▶ **How to complete this task**: When you reach the line containing "Click the gear icon next to WH/OUT/00043", repeat that line and each one after it exactly until the records end, leaving out pictures.

▶ **Listed entries**:

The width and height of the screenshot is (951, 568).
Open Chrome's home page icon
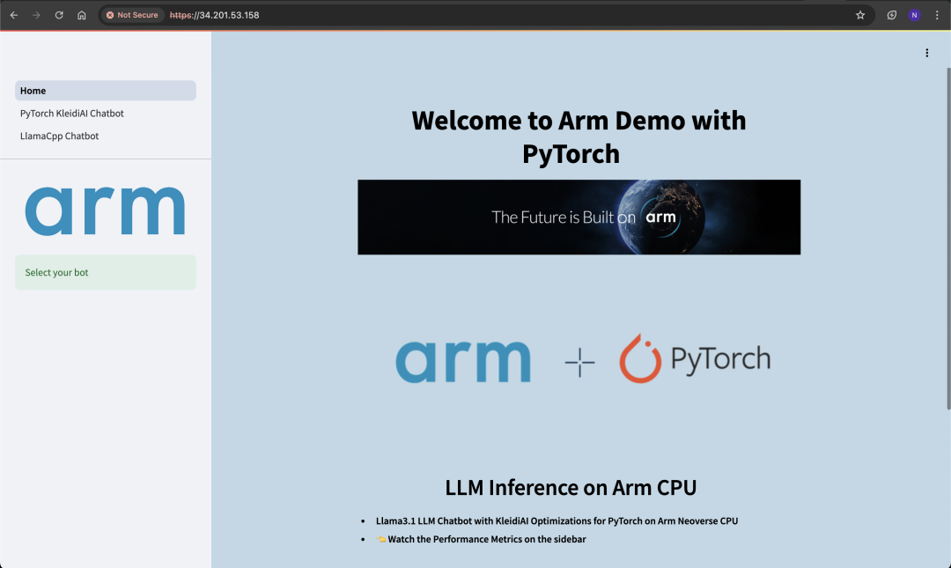coord(81,15)
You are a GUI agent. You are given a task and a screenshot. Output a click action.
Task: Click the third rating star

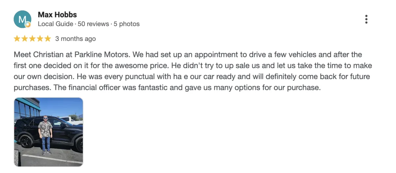tap(32, 39)
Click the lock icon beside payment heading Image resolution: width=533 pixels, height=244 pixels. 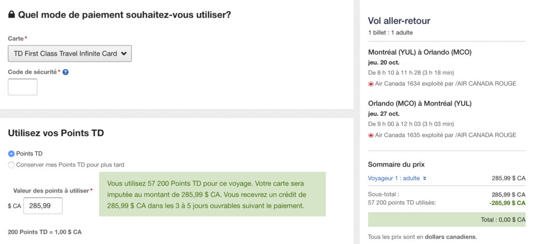tap(11, 15)
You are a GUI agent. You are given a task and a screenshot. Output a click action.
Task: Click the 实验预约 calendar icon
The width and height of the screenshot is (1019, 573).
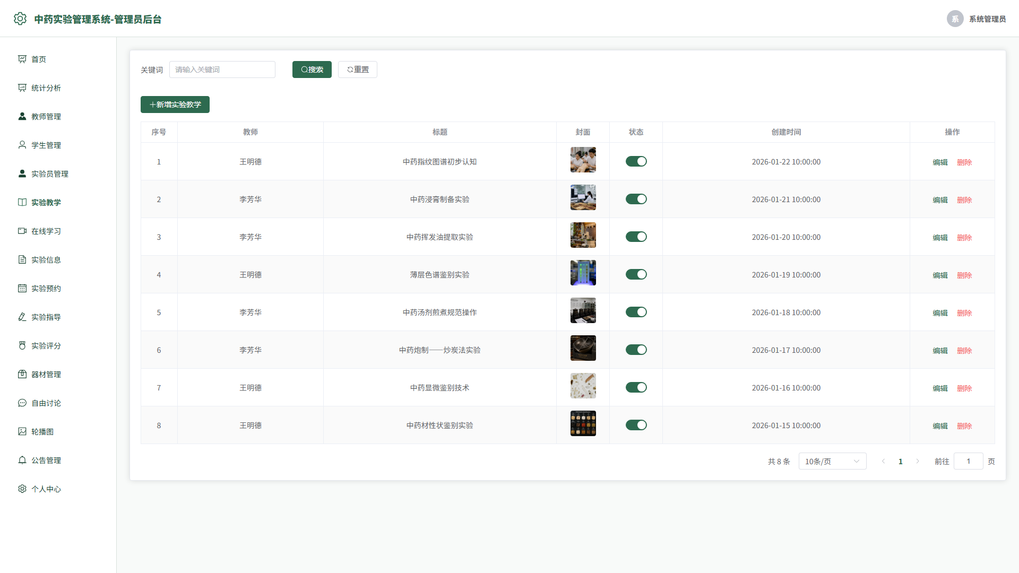22,288
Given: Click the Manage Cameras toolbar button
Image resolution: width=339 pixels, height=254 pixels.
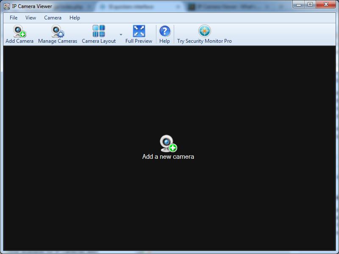Looking at the screenshot, I should (x=57, y=34).
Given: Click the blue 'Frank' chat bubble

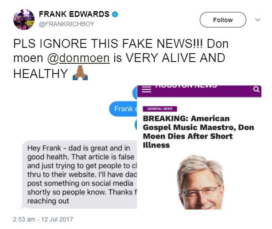Looking at the screenshot, I should point(124,109).
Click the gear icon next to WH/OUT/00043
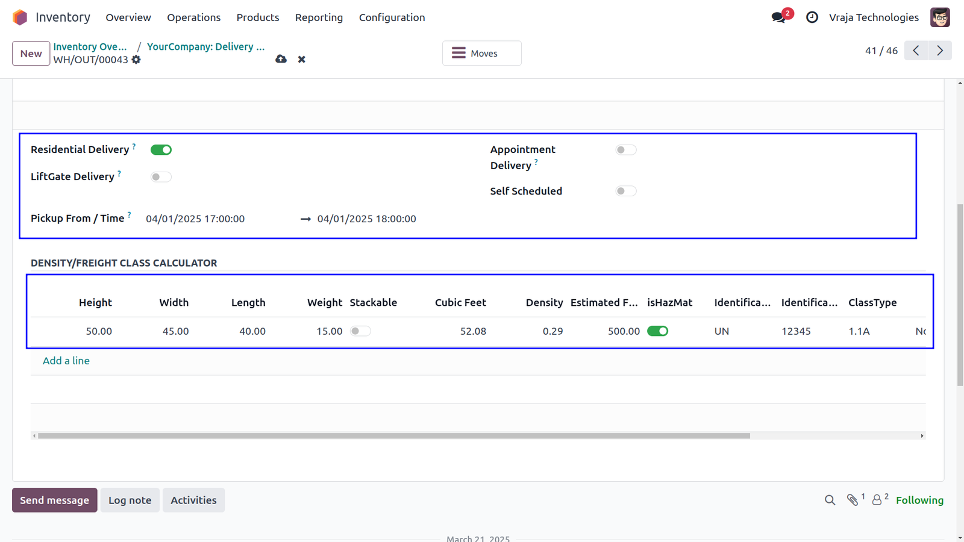This screenshot has width=964, height=542. click(x=137, y=60)
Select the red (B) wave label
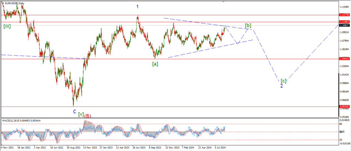 88,116
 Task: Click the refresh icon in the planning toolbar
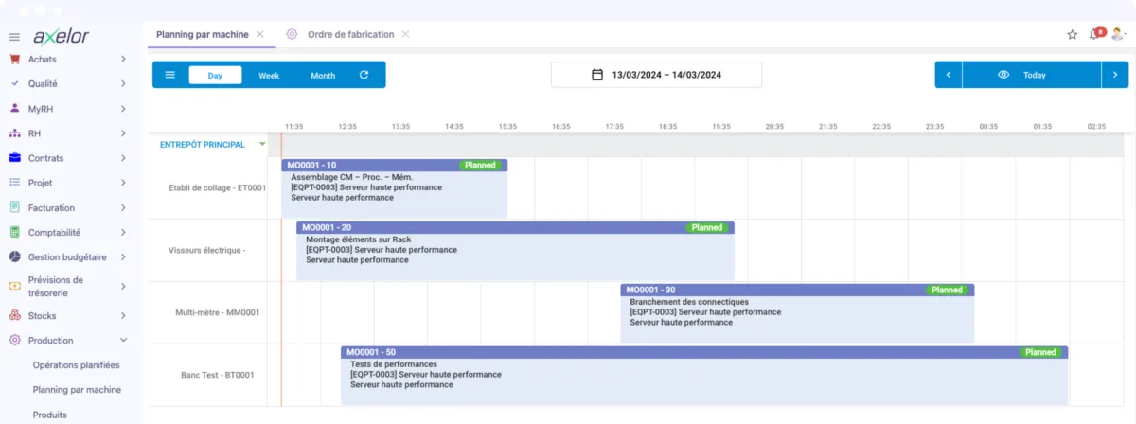click(364, 75)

▶ **Task output**:
Click the gear icon next to WH/OUT/00043
This screenshot has width=964, height=542. click(x=137, y=60)
Select the red (B) wave label
 88,116
 Task: Click the refresh icon in the planning toolbar
click(364, 75)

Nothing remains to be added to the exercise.